Dementia in the oldest old: a multi-factorial and growing public health issue
1 Department of Neurology, Memory and Aging Center, University of California, San Francisco, 675 Nelson Rising Lane - Box 1207, San Francisco, CA 94158, USA
2 Division of Geriatric Medicine, Department of Medicine, University of California, San Francisco, 675 Nelson Rising Lane - Box 1207, San Francisco, CA 94158, USA
3 Department of Psychiatry, Neurology, Epidemiology and Biostatistics, School of Medicine, University of California, 4150 Clement Street - Box 181, San Francisco, CA 94121, USA
4 Veterans Affairs Medical Center, 4150 Clement Street - Box 181, San Francisco, CA 94121, USA
Alzheimer's Research & Therapy 2013, 5:27 doi:10.1186/alzrt181Published: 1 July 2013
The population of oldest old, or people aged 85 and older, is growing rapidly. A better understanding of dementia in this population is thus of increasing national and global importance.
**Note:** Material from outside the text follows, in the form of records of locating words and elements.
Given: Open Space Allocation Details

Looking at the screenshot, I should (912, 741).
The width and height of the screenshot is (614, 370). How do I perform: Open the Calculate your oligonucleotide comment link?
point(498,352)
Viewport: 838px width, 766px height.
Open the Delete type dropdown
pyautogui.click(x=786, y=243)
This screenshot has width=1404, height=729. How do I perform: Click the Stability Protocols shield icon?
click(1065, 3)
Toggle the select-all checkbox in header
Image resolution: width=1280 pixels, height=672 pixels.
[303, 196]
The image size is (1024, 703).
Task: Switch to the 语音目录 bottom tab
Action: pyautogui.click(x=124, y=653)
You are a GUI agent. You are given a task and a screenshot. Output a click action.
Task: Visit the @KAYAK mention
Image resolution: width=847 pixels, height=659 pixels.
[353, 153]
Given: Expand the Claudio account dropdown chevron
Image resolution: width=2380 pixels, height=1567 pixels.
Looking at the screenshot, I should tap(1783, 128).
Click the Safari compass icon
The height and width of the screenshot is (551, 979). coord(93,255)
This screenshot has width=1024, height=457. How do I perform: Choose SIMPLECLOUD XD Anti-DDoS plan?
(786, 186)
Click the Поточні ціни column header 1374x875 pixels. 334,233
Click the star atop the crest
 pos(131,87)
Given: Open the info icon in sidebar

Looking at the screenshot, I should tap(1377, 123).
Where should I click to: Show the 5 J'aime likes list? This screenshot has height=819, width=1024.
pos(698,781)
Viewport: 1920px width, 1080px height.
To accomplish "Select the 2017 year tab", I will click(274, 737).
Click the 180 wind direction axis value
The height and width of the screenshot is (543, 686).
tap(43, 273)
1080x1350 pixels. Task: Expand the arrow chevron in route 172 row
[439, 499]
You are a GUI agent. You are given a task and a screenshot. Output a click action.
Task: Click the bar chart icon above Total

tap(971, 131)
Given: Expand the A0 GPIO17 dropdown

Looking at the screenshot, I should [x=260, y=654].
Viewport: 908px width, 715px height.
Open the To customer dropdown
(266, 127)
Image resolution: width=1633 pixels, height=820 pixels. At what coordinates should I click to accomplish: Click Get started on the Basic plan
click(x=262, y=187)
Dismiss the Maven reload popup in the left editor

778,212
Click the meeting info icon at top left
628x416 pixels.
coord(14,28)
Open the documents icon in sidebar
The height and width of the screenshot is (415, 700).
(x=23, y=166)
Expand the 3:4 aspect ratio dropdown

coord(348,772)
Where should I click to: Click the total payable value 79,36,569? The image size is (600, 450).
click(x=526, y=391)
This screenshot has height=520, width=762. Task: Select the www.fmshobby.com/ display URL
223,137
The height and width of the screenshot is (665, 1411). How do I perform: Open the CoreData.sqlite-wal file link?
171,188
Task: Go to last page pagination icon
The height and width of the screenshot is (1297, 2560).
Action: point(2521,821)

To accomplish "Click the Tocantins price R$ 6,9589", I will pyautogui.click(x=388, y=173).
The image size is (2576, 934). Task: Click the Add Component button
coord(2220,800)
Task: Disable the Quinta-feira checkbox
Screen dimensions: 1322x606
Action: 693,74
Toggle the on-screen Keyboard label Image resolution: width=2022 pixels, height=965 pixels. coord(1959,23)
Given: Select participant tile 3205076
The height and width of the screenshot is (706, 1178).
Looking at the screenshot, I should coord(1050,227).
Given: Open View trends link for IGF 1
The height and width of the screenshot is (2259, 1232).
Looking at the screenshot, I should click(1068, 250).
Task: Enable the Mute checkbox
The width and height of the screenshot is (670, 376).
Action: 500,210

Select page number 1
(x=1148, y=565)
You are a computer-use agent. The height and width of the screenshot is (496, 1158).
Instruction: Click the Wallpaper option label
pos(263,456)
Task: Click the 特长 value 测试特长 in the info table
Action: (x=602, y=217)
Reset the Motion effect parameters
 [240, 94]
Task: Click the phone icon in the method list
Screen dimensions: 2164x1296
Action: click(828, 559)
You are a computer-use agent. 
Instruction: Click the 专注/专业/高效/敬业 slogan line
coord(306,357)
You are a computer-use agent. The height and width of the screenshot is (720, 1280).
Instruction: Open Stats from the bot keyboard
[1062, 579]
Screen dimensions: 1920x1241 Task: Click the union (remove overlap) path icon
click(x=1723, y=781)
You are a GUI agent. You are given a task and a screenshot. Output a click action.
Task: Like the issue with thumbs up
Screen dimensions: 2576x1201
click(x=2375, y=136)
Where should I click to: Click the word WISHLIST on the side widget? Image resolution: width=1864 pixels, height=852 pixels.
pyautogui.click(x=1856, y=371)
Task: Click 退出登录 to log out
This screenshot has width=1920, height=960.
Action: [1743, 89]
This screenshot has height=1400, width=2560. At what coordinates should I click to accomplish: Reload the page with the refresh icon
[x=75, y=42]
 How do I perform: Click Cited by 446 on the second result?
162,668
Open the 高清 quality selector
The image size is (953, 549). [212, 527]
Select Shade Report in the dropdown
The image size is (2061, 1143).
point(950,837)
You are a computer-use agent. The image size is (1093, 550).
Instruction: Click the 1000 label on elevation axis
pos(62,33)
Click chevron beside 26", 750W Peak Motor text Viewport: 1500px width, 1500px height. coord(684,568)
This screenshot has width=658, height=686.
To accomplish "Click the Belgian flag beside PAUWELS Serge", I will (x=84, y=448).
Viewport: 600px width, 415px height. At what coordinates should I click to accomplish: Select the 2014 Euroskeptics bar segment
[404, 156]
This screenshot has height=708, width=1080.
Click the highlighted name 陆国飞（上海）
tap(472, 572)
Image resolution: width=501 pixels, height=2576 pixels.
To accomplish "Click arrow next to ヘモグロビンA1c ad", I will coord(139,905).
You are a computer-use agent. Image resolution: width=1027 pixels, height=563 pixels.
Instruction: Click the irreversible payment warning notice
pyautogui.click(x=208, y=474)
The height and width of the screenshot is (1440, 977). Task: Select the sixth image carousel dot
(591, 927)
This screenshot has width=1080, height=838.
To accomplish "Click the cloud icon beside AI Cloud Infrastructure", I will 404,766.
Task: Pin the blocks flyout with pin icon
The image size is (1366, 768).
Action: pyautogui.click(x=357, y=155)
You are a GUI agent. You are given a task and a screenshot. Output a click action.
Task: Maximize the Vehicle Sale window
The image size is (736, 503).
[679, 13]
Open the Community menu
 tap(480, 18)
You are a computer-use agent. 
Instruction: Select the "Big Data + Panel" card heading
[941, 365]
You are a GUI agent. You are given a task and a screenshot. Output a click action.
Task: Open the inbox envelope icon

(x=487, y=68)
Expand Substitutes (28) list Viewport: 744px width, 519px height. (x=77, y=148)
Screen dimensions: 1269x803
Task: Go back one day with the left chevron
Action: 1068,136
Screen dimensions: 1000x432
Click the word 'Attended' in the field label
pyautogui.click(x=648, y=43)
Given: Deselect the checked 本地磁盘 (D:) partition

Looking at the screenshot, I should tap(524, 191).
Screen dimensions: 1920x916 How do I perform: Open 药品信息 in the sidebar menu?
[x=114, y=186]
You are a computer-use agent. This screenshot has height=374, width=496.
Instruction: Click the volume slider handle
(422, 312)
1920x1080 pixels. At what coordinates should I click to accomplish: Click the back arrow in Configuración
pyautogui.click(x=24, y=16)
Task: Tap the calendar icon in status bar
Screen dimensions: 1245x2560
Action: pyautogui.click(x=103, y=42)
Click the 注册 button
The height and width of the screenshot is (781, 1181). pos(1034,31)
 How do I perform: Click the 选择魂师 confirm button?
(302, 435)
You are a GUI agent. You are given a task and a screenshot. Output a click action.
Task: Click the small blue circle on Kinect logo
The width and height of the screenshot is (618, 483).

In this review, we describe the major epidemiological studies, prevalence, clinical presentation, neuropathological and imaging features, risk factors, and treatment of dementia in the oldest old. Prevalence estimates for dementia among those aged 85+ ranges from 18 to 38%. The most common clinical syndromes are Alzheimer's dementia, vascular dementia, and mixed dementia from multiple etiologies. The rate of progression appears to be slower than in the younger old. Single neuropathological entities such as Alzheimer's dementia and Lewy body pathology appear to have declining relevance to cognitive decline, while mixed pathology with Alzheimer's disease, vascular disease (especially cortical microinfarcts), and hippocampal sclerosis appear to have increasing relevance. Neuroimaging data are sparse. Risk factors for dementia in the oldest old include a low level of education, poor mid-life general health, low level of physical activity, depression, and delirium, whereas apolipoprotein E genotype, late-life hypertension, hyperlipidemia, and elevated peripheral inflammatory markers appear to have less relevance. Treatment approaches require further study, but the oldest old may be more prone to negative side effects compared with younger patients and targeted therapies may be less efficacious since single pathologies are less frequent. We also highlight the limitations and challenges of research in this area, including the difficulty of defining functional decline, a necessary component for a dementia diagnosis, the lack of normative neuropsychological data, and other shortcomings inherent in existing diagnostic criteria. In summary, our understanding of dementia in the oldest old has advanced dramatically in recent years, but more research is needed, particularly among varied racial, ethnic, and socioeconomic groups, and with respect to biomarkers such as neuroimaging, modifiable risk factors, and therapy.